Também elegeram os símbolos da Lava Jato, Sérgio Moro e Deltan Dallagnol, os quais, exonerados de suas carreiras da Magistratura Federal e Ministério Público Federal ocuparão cadeiras no Senado e Câmara dos Deputados, respectivamente.
Chama a atenção o histórico retrocesso no combate à corrupção no atual governo, apontado em relatórios e índices de percepção da corrupção internacionais, com o aniquilamento da lei de improbidade administrativa, patrocinado por sua base parlamentar, desbotamento da lei da ficha limpa, escândalos graves de corrupção no MEC, que culminou com a prisão do Ministro, bem como na aquisição de vacinas, escândalos envolvendo o vice-líder do governo no Senado Chico Rodrigues flagrado com R$33.000,00 nas nádegas, cujo líder na Câmara enaltece o nepotismo como sistema exemplar.
Neste aniversário de 34 anos da Constituição, vale lembrar a tentativa de se tentar aprovar a PEC da vingança contra o Ministério Público, novamente com apoio do governo, que feriria de morte sua independência, flagrantemente inconstitucional, além da tentativa de se apresentar uma PEC subjugando o STF ao Legislativo em decisões não unânimes (PEC do golpe do centrão). Além da prática corrente do orçamento secreto e da desativação da Operação Lava Jato pela PGR, sem que nenhuma outra estrutura fosse colocada no lugar para combater a corrupção de grosso calibre.
É paradoxal que, neste aniversário dos 34 anos da nossa Carta Magna, apesar de todos estes gigantes e históricos retrocessos e do fim melancólico da Lava Jato patrocinado pelo atual governo, seja declarado apoio público dos ícones da própria Lava Jato ao postulante à reeleição em face de quem (bem como dos filhos parlamentares) pendem suspeitas relacionadas a graves práticas de “rachadinhas” parlamentares e estranhas aquisições de mais de cinquenta imóveis, pagos com dinheiro vivo, ainda que seu oponente tenha sido processado por graves atos de corrupção.
Moro e Deltan ganharam destaque na inicialmente saudável luta contra a corrupção, mas a opção individual de ambos pelo bolsonarismo infelizmente discrepa diametralmente do compromisso com a defesa intransigente do Estado Democrático de Direito.

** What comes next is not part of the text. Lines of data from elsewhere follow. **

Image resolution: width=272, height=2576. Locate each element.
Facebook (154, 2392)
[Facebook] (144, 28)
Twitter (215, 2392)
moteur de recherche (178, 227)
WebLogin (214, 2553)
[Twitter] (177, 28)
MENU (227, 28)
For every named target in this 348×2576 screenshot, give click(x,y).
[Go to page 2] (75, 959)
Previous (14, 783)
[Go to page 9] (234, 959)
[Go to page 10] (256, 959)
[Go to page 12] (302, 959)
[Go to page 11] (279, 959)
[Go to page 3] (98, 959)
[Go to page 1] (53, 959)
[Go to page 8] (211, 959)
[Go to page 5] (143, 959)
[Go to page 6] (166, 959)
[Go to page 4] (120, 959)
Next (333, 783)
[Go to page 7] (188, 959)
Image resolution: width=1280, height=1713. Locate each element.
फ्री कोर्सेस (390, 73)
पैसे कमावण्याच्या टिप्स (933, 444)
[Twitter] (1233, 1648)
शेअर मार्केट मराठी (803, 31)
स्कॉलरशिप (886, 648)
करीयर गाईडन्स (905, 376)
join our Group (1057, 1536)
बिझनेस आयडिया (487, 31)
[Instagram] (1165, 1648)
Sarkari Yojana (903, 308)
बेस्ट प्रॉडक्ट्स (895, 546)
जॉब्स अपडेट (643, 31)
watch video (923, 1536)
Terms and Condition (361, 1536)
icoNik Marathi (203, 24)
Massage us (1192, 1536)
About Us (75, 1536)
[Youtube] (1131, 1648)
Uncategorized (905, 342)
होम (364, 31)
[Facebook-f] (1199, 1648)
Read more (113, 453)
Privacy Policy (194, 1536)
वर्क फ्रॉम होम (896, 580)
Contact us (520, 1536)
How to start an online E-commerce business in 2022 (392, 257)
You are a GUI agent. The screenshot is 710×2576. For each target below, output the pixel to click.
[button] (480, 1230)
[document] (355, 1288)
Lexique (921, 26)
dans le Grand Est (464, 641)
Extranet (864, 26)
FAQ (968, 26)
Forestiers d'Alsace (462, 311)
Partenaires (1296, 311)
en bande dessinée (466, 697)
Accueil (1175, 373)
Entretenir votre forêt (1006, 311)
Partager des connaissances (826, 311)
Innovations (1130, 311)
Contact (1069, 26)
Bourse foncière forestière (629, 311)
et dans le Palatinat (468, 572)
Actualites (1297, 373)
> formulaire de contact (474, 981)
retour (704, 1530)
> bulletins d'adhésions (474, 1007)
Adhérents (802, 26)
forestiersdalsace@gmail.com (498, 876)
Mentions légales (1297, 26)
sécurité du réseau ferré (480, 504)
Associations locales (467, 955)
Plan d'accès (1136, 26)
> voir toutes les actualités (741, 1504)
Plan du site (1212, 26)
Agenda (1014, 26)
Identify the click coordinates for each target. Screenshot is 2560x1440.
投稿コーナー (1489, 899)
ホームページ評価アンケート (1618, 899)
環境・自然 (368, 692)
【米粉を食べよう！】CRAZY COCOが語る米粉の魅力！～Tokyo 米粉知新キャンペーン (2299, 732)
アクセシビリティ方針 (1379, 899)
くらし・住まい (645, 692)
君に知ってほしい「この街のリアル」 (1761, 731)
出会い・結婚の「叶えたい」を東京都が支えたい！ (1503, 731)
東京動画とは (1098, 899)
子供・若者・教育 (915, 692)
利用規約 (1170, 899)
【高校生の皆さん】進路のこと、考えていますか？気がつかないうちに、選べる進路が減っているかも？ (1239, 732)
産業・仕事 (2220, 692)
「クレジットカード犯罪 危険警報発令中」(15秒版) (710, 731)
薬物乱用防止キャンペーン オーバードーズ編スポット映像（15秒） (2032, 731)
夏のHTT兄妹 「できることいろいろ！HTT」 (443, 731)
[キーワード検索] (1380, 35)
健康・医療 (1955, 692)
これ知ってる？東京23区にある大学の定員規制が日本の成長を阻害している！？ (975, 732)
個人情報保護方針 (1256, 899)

Antes do atual governo, Lula, Dilma e Temer foram responsáveis por construções legais de extrema importância, incorporadas ao acervo legal anticorrupção, como a lei de acesso à informação, a lei da colaboração premiada, a lei anticorrupção, a lei das estatais, a estruturação da CGU, a celebração do Pacto dos Governos Abertos em 2011 entre outras, além das escolhas de Procuradores-Gerais da República integrantes das listas tríplices da ANPR.
Nos últimos quatro anos, infelizmente o legado é de grave retrocesso, uso abusivo de decretos de sigilo, apagão de dados, que exigiu formação de consórcio de veículos de imprensa para garantir direito de acesso à informação e escolha e recondução de PGR fora da lista.
Nos 34 anos de aniversário, emendamos nossa Constituição inúmeras vezes. Foram 26 apenas nesta legislatura de 4 anos, ao passo que em 233 anos os Estados Unidos emendaram a sua 27 vezes. Lamentavelmente, de forma muito mais naturalizada que o razoável e sem observar a prevalência do interesse público. Que os novos Congressistas reflitam a respeito e iniciem um novo tempo a partir de 2023.